Sekalipun terdapat mahasiswa-mahasiswa yang pro terhadap NRK, tetap saja berlangsung penolakan terhadap SK 0156/U/1978 itu yang berlangsung hampir di seluruh Perguruan Tinggi yang mempunyai Keluarga Mahasiswa (Student Government). Akibat perlawanan itu, sejumlah pimpinan mahasiswa ditangkap, sebagian diadili. Jumlah pimpinan mahasiswa yang ditangkap dan diadili itu terbanyak dibandingkan dengan zaman Hindia Belanda dan sepanjang Indonesia merdeka.

2.2. Ke Yogya, Hindari Kakak di Bandung
Ayah, Ibu, dan Airlangga sendiri tentu melihat betapa riuh-rendahnya aksi-aksi yang dilakukan mahasiswa kala menamatkan SMA. Penolakan NKK – BKK sedang terjadi di setiap kampus. Akan tetapi bukan kondisi itu yang membuat Airlangga lebih memilik masuk Jurusan Teknik Mesin, Fakultas Teknik, Universitas Gajah Mada (UGM) pada 1981, ketimbang almamater ayahnya, ITB. Pengakuan Airlangga, keberadaan kakak kandungnya Gunadarma sebagai aktivis mahasiswa ITB lebih memberi pengaruh kuat. Airlangga tidak mau berada dalam bayang-bayang area jelajah dan kebesaran sang kakak.

Kalau di masa lalu, barangkali persaingan antar pangeran dari raja-raja di Pulau Jawa, terutama, seakan mengalir dalam darah Airlangga. Pangeran yang lebih senang “membangun kerajaan sendiri” atau “menguasai kerajaan baru”, ketimbang menginjak tapal batas bekas jejak kaki sang kakak. Namun, tentu bukan itu yang dikehendaki oleh Airlangga. Kebisingan pergerakan mahasiswa di Bandung terlihat kurang menantang kehendak Airlangga guna mencari area permenungan yang lain.
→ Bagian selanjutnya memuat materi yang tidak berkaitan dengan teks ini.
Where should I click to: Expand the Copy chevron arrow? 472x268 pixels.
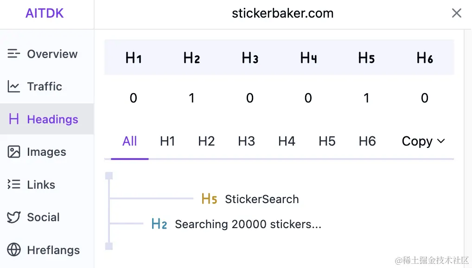440,141
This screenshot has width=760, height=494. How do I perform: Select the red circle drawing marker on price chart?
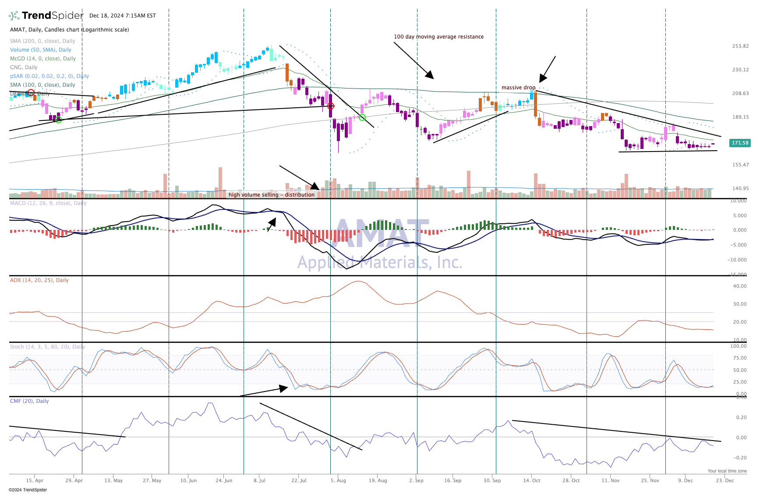click(332, 106)
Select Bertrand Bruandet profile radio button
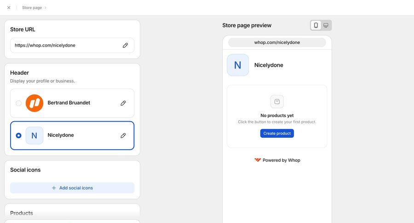 pyautogui.click(x=18, y=103)
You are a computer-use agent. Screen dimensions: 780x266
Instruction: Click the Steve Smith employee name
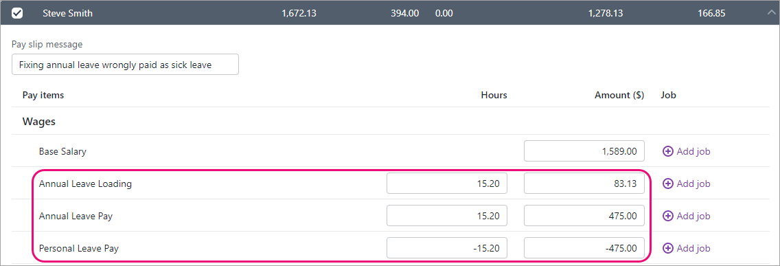point(68,14)
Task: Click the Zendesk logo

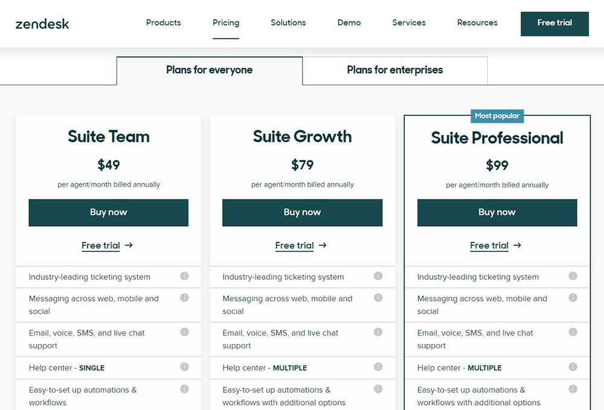Action: point(42,24)
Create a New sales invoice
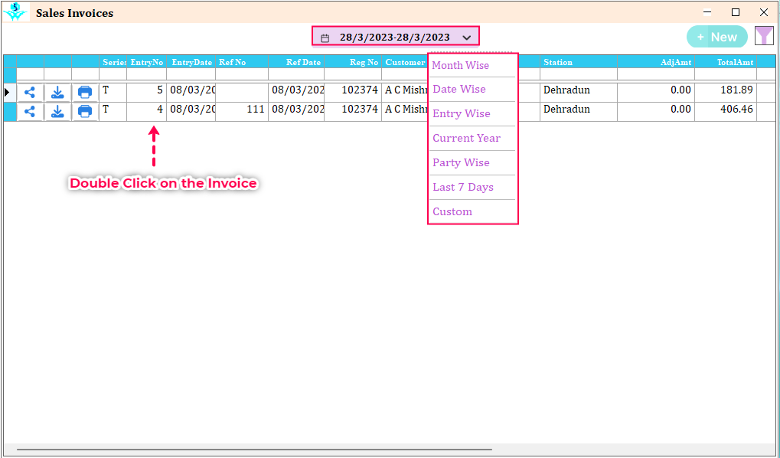The image size is (780, 458). coord(716,37)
Yogyakarta, bagaimanapun, adalah pusat dari Kerajaan Ngayogyakarta yang tetap diakui sepanjang republik.

Tidak heran, ia begitu nyaman menyandang status sebagai mahasiswa UGM. Ia pun tak menunjukkan ego yang menonjol dalam dinamika perebutan pengaruh dengan mahasiswa lain, terutama kalangan aktivis organisasi. Kalangan aktivis sezaman mengingat Airlangga sebagai sosok yang mudah bergaul. Penampilan kesehariannya sama sekali tak memperlihatkan karakter anak-anak Menteng. Walau tetap saja sulit bagi siapapun berteman dekat secara pribadi dengannya.

Yogya jauh lebih sepi dan sunyi dalam aksi-aksi massa, dibandingkan dengan Jakarta atau Bandung. Airlangga berkosentrasi penuh kepada mata kuliah yang diambil. Semester demi semester, jumlah mata kuliah semakin berkurang. Bakat kepemimpinan yang sudah diasah di lingkungan OSIS selama SMA kembali hadir. Airlangga mulai aktif di dalam organisasi jurusan dan fakultas, tanpa melalaikan tugas-tugas kuliah.
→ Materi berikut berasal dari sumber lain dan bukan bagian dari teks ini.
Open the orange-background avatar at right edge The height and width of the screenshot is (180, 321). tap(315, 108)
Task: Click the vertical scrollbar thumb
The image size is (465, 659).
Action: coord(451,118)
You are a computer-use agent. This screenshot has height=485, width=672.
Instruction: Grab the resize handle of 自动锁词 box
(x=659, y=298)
Dari Jakarta yang sibuk, berubah menjadi Yogyakarta yang kaya budaya, Airlangga tumbuh menjadi mahasiswa yang mandiri. Pengangkatan ayahnya sebagai Menteri Kabinet Pembangunan IV pada 1983 sama sekali tak mengubah apapun dari perilaku Airlangga di kampus yang terkenal sebagai Wong Ndeso itu. Aktivis mahasiswa sezaman mengingat Airlangga sebagai mahasiswa yang rendah hati.
Namun, ketelatenan dan kepemimpinan Airlangga memberi pengaruh di kalangan mahasiswa. Dengan jumlah mahasiswa yang paling sedikit, Airlangga terbilang sebagai mahasiswa Jurusan Teknik Mesin pertama yang terpilih sebagai Ketua Senat Mahasiswa Fakultas Teknik UGM.

Sekalipun NKK/BKK berlaku, kedudukan Senat Mahasiswa di tingkat fakultas sama sekali tidak hilang. Yang tak berlaku adalah senat mahasiswa di tingkat perguruan tinggi. Universitas lebih bersifat multifakultas, ketimbang menganut prinsip-prinsip universalisme. 
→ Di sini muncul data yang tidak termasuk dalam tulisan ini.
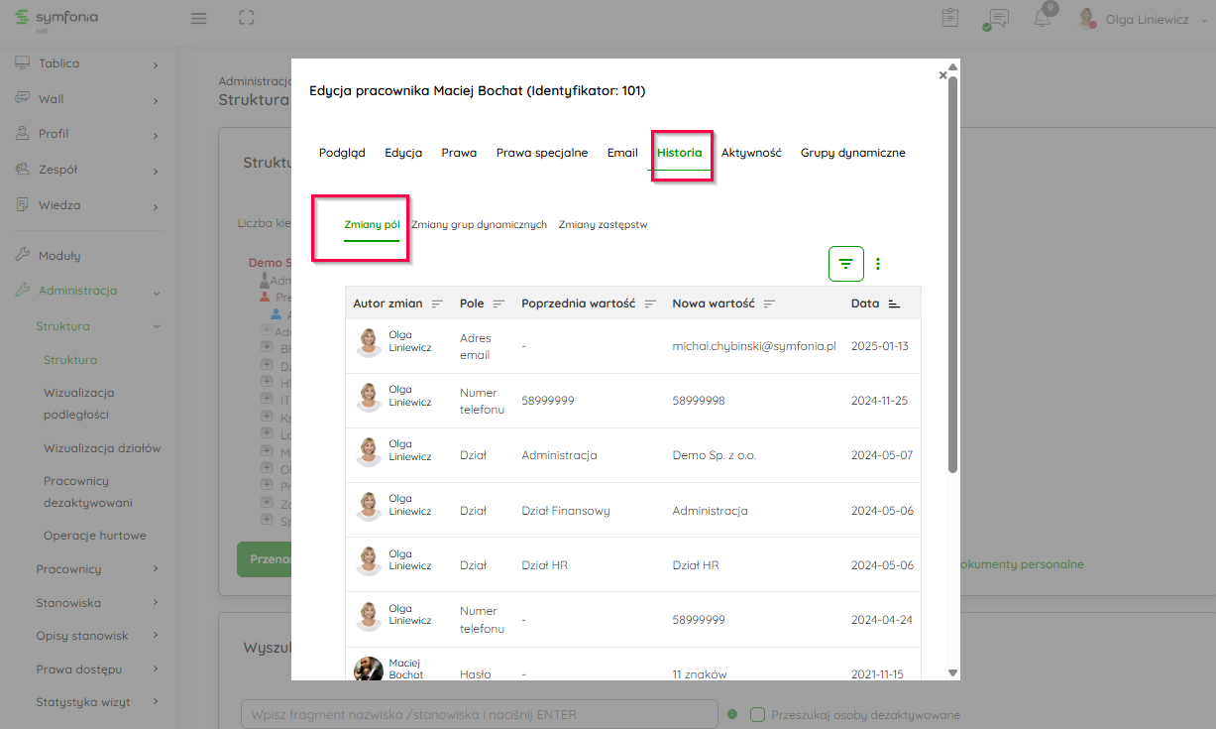
Task: Expand the Olga Liniewicz user dropdown
Action: coord(1204,19)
Pembubaran Dewan Mahasiswa (Dema) di tingkat universitas dalam NKK-BKK, tentu menghalangi siapapun untuk berkiprah lebih lanjut. Padahal Dema adalah pengejawantahan dari pemerintahan mahasiswa (student government) dalam bentuk Ikatan Keluarga Mahasiswa (IKM), sesuai dengan statuta masing-masing perguruan tinggi. Mahasiswa-mahasiswa yang memiliki energi melimpah, lebih memilih kelompok studi sebagai area penjelajahan pemikiran dan ilmu pengetahuan.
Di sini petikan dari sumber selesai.